Most of the cholesterol in the body is synthesized therein; some is absorbed in the diet
Cholesterol is primarily synthesized from acetyl CoA through the HMG-CoA reductase pathway in many cells and tissues. About 20–25% of total daily production (~1 g/day) occurs in the liver; other sites of high synthesis rates include the intestines, adrenal glands, and reproductive organs.
Major dietary sources of cholesterol include cheese, egg yolks, beef, pork, poultry, and shrimp. 
Given the well-recognized role of cholesterol in cardiovascular disease, it is surprising that some studies have shown an inverse correlation between cholesterol levels and mortality in subjects over 50 years of age—an 11% increase overall and 14% increase in CVD mortality per 1 mg/dL per year drop in cholesterol levels.
In the Framingham Heart Study, the researchers attributed this phenomenon to the fact that people with severe chronic diseases or cancer tend to have below-normal cholesterol levels. 
This explanation is not supported by the Vorarlberg Health Monitoring and Promotion Programme, in which men of all ages and women over 50 with very low cholesterol were increasingly likely to die of cancer, liver diseases, and mental diseases.
Framingham studies and others have shown that the average LDL cholesterol of those that suffer from heart-disease is not much higher than the healthy.
Recall that triglycerides in the blood are primarily carried by VLDL, while cholesterol is primarily handled by LDL.
Thanks to a lipid metabolism specialist Ronald Krauss, we know there are actually seven discrete subclasses of LDL!
According to Krauss LDL can come in two varieties:
(Pattern A) A fluffy lipoprotein full of cholesterol.
(Pattern B) A denser LDL with less cholesterol.
He noted that only the densest LDL (Pattern B) seemed to be linked to heart disease, and it also was invariably linked to decreased levels of HDL (the ‘good’ cholesterol).
It seems that if the cholesterol that fills the LDL balloon was not in sufficient quantities, we would be at higher risk of heart diseases (and perhaps explains the inverse relationship seen between cholesterol and mortality in those over 50).
The Problem: Triglycerides & Carbohydrates, not Cholesterol
While we have seen that cholesterol is a very important molecule, the real problem lies in the fact that carbohydrate-rich meals result in the liver converting excess glucose into triglycerides.
Remembering the triglycerides are transported by VLDL, we would see an increase in VLDL by consuming carbohydrates.

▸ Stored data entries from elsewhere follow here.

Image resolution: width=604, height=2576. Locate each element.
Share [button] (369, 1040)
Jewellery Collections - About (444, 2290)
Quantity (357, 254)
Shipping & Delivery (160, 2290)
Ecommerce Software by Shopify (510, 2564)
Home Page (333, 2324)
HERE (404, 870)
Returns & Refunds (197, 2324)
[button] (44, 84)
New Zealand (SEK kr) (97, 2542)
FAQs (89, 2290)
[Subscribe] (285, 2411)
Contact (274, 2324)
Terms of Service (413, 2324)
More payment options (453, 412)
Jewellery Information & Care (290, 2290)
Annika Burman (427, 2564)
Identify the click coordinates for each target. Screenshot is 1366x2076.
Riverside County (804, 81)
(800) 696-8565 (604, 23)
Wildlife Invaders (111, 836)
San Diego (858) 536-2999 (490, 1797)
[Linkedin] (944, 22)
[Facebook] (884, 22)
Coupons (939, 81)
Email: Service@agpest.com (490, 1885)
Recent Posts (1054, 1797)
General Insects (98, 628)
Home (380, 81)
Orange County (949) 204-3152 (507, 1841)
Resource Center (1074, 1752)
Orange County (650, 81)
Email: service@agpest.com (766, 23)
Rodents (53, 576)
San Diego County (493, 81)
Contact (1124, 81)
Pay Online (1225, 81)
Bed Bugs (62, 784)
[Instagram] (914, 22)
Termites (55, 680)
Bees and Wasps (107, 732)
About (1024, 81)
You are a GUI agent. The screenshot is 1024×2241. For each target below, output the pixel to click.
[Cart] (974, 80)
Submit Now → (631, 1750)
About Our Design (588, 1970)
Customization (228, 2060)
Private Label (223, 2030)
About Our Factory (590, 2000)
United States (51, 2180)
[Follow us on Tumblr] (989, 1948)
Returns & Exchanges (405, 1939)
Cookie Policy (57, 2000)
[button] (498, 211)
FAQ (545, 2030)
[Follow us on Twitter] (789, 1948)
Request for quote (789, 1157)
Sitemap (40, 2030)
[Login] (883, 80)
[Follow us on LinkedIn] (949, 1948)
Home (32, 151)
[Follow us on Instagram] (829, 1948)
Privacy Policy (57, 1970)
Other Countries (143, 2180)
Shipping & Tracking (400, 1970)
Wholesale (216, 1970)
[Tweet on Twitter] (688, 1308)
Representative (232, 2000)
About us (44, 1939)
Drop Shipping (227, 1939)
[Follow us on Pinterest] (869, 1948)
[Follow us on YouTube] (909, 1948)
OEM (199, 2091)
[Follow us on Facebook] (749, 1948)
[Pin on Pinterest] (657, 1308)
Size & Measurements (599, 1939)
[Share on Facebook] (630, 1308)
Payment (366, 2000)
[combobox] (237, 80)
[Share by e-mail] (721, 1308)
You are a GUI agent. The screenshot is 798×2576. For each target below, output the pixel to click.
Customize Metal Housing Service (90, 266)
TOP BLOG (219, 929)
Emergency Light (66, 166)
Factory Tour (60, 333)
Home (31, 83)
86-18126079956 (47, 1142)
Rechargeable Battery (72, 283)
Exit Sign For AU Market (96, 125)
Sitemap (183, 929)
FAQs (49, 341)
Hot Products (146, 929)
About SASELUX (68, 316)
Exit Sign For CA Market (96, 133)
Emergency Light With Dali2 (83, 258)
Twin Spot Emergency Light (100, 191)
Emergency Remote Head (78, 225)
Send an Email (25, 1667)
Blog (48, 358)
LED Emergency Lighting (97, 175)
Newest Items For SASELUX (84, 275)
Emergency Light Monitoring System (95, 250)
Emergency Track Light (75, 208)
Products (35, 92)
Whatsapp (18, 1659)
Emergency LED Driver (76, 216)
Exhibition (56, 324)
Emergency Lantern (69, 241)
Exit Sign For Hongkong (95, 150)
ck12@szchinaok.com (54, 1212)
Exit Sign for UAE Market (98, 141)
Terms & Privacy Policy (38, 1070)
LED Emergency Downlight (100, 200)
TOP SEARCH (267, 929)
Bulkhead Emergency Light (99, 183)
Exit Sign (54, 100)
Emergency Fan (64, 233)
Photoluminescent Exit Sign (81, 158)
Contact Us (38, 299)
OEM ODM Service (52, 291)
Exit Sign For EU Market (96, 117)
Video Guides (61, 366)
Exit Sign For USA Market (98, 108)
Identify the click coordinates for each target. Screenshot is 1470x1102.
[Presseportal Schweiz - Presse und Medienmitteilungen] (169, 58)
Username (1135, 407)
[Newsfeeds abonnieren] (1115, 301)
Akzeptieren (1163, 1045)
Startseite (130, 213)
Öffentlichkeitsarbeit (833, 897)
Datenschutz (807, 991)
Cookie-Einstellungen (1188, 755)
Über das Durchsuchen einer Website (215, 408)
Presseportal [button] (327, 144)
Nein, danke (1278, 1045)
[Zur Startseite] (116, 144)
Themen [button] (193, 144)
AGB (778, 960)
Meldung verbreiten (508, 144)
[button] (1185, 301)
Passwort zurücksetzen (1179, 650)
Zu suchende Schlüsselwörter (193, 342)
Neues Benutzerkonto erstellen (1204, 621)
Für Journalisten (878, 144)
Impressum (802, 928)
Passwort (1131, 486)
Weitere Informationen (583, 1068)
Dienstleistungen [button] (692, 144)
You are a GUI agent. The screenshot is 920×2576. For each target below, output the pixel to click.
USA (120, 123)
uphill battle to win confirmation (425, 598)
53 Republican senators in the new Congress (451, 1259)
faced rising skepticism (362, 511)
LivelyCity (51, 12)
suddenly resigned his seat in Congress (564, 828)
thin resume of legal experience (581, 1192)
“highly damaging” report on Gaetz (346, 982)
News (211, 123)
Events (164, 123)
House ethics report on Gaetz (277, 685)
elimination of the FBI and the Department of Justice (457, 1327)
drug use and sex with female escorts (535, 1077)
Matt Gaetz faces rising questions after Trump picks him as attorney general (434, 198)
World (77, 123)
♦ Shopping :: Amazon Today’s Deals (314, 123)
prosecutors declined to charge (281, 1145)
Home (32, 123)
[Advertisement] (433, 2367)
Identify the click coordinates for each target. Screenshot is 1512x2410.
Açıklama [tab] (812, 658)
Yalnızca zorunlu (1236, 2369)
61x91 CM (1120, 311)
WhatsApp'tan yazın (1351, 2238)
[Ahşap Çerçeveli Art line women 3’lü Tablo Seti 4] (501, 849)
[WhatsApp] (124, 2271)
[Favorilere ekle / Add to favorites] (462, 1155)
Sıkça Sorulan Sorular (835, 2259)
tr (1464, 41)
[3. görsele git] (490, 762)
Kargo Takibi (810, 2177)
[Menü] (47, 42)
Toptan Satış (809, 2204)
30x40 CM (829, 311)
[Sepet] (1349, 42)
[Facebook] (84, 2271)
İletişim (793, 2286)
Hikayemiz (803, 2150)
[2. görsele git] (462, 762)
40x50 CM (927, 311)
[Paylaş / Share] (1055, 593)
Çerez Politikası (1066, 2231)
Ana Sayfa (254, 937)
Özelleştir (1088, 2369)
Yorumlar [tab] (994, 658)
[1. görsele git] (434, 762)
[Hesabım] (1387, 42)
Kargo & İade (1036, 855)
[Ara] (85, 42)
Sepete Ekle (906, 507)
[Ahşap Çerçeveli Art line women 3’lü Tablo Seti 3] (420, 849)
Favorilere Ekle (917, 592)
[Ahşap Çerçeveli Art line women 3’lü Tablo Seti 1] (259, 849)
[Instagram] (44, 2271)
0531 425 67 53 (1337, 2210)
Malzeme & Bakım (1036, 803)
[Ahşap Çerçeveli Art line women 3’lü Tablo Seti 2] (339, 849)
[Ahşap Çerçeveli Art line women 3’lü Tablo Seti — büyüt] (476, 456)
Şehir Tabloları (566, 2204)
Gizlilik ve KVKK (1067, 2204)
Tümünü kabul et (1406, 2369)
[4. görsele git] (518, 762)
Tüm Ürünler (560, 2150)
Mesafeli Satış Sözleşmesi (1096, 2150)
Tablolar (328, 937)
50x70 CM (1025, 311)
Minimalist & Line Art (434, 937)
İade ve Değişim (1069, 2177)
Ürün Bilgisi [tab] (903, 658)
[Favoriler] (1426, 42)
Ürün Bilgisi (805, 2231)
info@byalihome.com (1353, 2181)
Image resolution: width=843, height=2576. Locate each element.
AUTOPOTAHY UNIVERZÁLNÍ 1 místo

These particles then deliver the triglycerides throughout the body, and end their life as a smaller and denser LDL.
The result of seven trials of Krauss demonstrated that diets lower in fat and higher in carbohydrates resulted in smaller and denser LDL particles.
Some of the work by Professor Stephen Phinney, has also noted a statistically significant decrease in the size of LDL associated with carbohydrate-rich diets.
This explains how triglycerides, more so than cholesterol, is the determining factor in obesity.